28.6.2024

Two Bottles Domaine Saint Nicolas

We drink two bottles of wine from Domaine Saint Nicolas from the Loire: a bottle of Les Clous 2022 and a bottle of Le Haut Chemin Chenin Blanc 2021.

A bottle of Les Clous 2022 and a bottle of Le Haut Chemin 2021 of Domaine Saint Nicolas on a wooden table with a wine glass and books in the background, and corks with a corkscrew in the foreground.

Slowly but surely, we are approaching the end of the box of wine discoveries from Perspektive Wein. This is a good thing because we are now closer to the hopefully happening next edition than to the last one. And these two bottles, like so many from the package, are from the Loire. While this is technically correct, and we know that’s the best kind of correct, a bit more differentiation might be necessary. The truth is that the vineyards lie quite isolated, about 50 kilometers south of the Loire near the Atlantic. The fact that the Fiefs Vendéens region is still counted as part of the Loire is one of those wine law facts that I file under “it is what it is.” Overall, the 1,000 kilometers of the Loire are so diverse that one more enclave doesn’t really matter. And for me, at least, the more I taste, the more I feel like I actually know less. Behind every bottle, every region, and every tiny appellation, a whole new universe opens up. In this case, at least geographically, it’s a very small universe. The Fiefs Vendéens covers just under 500 hectares and was only registered as an Appellation d’Origine Contrôlée in 2011. Patrice, Eric, and Thierry Michon have been making wine in the area for a bit longer. The winery was founded in 1960, the cellar in Ile d’Olonne was built in 1985, and biodynamic certification followed in 1995. The AOC was still many years in the future at that time. The winery manages almost 40 hectares, nearly a tenth of the area of the region. Les Clous is a cuvée primarily of Chenin Blanc with a small portion of Chardonnay (and depending on the source, a splash of Groslot Gris). The vines grow on clay-schist soils in an Atlantic climate. The grapes are spontaneously fermented in wooden barrels and stainless steel, then aged for several months in wood. The Chenin Blanc for Le Haut Chemin grows on schist in the same climate. It is entirely fermented in wood and then aged for a year in wood as well.

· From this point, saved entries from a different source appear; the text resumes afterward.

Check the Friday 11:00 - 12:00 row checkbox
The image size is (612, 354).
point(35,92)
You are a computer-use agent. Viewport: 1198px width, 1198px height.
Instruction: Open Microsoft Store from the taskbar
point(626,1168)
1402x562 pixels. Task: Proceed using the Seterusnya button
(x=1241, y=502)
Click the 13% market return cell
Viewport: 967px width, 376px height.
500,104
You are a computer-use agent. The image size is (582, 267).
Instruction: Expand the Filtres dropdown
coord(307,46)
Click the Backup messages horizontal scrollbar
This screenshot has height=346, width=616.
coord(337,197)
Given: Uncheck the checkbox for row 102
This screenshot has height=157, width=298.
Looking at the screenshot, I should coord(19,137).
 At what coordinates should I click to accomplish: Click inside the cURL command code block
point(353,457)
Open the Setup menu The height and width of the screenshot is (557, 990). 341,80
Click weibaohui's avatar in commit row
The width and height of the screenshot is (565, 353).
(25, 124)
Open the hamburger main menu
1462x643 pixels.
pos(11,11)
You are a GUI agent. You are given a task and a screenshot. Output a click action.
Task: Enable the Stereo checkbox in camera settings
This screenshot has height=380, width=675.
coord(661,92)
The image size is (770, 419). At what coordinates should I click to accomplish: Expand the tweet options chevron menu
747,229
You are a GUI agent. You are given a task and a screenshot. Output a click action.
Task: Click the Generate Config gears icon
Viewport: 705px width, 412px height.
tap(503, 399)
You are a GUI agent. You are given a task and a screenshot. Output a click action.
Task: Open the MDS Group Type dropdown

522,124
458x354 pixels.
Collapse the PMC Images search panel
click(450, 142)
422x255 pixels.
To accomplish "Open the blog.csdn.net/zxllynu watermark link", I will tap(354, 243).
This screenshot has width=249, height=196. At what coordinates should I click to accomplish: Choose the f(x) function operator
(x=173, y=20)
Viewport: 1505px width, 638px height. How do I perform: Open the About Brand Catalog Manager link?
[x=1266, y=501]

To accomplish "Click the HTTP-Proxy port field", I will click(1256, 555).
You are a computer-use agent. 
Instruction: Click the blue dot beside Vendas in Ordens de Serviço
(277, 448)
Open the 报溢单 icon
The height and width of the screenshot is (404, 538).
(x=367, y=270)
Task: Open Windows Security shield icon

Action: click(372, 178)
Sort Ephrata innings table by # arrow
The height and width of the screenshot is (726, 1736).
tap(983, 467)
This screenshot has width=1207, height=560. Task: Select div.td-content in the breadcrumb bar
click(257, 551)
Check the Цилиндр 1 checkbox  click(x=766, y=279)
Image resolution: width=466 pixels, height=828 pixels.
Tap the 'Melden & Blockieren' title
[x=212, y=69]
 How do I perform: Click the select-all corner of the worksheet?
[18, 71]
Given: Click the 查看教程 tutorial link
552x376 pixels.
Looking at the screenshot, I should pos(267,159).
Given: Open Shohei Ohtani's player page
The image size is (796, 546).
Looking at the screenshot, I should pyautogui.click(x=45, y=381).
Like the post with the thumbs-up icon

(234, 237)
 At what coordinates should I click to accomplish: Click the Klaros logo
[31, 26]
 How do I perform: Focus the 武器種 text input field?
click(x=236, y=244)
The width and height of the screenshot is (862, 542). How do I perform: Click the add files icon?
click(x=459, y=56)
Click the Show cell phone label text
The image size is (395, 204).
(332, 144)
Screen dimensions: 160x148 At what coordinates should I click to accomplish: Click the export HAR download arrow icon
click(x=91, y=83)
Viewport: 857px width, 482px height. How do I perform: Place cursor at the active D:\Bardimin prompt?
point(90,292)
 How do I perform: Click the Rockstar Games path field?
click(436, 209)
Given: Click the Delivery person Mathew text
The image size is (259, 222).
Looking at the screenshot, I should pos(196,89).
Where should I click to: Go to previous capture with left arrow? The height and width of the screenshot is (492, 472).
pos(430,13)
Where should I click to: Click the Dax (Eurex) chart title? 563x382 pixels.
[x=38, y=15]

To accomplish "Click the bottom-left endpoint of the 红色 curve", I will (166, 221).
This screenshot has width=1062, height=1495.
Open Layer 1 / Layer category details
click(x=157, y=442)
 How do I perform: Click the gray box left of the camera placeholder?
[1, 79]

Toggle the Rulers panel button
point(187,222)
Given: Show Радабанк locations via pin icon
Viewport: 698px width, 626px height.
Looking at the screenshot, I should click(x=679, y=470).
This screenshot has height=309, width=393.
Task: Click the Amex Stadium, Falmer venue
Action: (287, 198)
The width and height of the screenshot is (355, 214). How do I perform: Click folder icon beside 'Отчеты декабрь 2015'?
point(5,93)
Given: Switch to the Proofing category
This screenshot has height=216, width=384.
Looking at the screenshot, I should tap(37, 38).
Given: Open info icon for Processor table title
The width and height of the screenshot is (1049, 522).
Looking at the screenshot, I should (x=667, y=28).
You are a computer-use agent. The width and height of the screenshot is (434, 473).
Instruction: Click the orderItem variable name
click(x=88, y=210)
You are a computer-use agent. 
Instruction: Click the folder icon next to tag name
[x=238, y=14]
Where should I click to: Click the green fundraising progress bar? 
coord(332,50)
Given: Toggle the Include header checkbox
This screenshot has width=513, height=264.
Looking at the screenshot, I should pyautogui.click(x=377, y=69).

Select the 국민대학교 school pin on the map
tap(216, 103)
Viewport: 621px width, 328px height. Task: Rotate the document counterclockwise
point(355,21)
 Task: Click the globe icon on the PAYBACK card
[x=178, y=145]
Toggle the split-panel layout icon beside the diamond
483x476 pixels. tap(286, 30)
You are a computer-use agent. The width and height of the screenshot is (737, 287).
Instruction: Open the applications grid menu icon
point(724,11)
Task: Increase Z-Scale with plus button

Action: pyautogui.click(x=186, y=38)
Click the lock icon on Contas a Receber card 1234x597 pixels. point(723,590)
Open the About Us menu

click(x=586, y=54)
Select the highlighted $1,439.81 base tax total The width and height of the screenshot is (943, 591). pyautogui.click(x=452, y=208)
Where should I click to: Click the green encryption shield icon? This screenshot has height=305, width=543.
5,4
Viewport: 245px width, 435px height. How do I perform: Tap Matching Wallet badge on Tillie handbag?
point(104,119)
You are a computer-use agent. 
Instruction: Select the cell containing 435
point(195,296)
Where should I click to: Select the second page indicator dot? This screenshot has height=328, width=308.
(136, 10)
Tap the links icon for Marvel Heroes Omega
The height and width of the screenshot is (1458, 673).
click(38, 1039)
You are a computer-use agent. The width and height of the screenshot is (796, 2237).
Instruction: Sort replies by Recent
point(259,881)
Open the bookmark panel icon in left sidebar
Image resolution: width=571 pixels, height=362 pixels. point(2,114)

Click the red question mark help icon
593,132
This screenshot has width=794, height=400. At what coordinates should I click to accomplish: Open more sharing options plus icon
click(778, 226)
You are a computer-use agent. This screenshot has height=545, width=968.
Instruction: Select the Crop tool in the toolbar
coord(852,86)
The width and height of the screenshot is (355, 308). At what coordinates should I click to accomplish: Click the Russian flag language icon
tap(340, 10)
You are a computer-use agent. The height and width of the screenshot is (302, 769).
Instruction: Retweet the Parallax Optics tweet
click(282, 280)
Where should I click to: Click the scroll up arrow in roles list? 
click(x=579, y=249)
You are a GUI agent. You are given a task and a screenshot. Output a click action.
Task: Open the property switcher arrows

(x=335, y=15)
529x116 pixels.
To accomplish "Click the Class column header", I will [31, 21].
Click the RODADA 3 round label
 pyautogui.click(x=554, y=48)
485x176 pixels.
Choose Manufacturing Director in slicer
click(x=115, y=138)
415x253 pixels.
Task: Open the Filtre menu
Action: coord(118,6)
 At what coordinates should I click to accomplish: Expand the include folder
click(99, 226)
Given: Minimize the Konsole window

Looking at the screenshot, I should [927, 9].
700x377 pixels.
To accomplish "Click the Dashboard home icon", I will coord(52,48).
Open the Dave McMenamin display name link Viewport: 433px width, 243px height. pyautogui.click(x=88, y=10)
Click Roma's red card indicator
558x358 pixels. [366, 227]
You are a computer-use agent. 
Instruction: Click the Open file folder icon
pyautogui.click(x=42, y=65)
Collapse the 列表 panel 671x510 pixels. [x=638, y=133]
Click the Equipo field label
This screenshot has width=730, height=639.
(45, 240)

We start with Les Clous. It has creamy, yellow fruit, herbs, and a fine structure already on the nose. It’s fascinating how we’ve developed the habit of immediately trying to deduce from the aroma how the wine will feel when drinking it. Sometimes this works well, and sometimes it’s completely off. Wine can be strange after all. Here it works well. Just as creamy as it smells, it also tastes. There’s a lot of stone fruit, and even the acidity feels strongly like apple. With air, it develops more and more spice.

A day later, it remains pretty much the same. The fruit leans a bit more towards yellow plums and mirabelles, but it is yellow, creamy, and quite balanced and harmonious. Juicy, clear, a wine for a big thirst and a long weekend.

Although Le Haut Chemin has a year more on its back, it seems much more vibrant and somehow fresher from the start. There’s just more tension in it. There’s fruit, something savory like granulated chicken broth perhaps, and a bit of lovage. And that salty minerality that often comes with wines from the coast. It drinks with a lot of drive and some salty stone. Right after uncorking, it was actually not that easy to tell the two wines apart. With each minute in the glass, they diverge, and after 2-3 hours, they are completely different wines. This one increasingly becomes a wine of structure, more spice, more stone, and less fruit, while Les Clous retains its fruit all evening.

And on the second day, it continues just the same. It remains the more serious wine of the two. The more mineral, the spicier wine. A bit of Campari Orange in mouthfeel, with significantly more orange than Campari. Saltiness in the middle of the tongue, creamy texture at the edges. Herbal, yellow, and now with a touch of honey. The question of which bottle is better doesn’t even arise. One’s own mood is much more decisive than the wine. Sometimes I wonder what good it does me to scratch the surface of a region. These wines are always somehow highlights, a short spotlight, a small window into a world we know too little about. For Germany, I feel like I can now quite well judge what to expect from a bottle, where something fits, and whether it fits there. But even there, it’s often just stabbing in the dark. Here, I’m completely clueless. But in a way that has its own charm. And when I come across something from the Atlantic coast with Loire on the label again, I can dig into this description, compare, recalibrate, and open the small window a bit wider.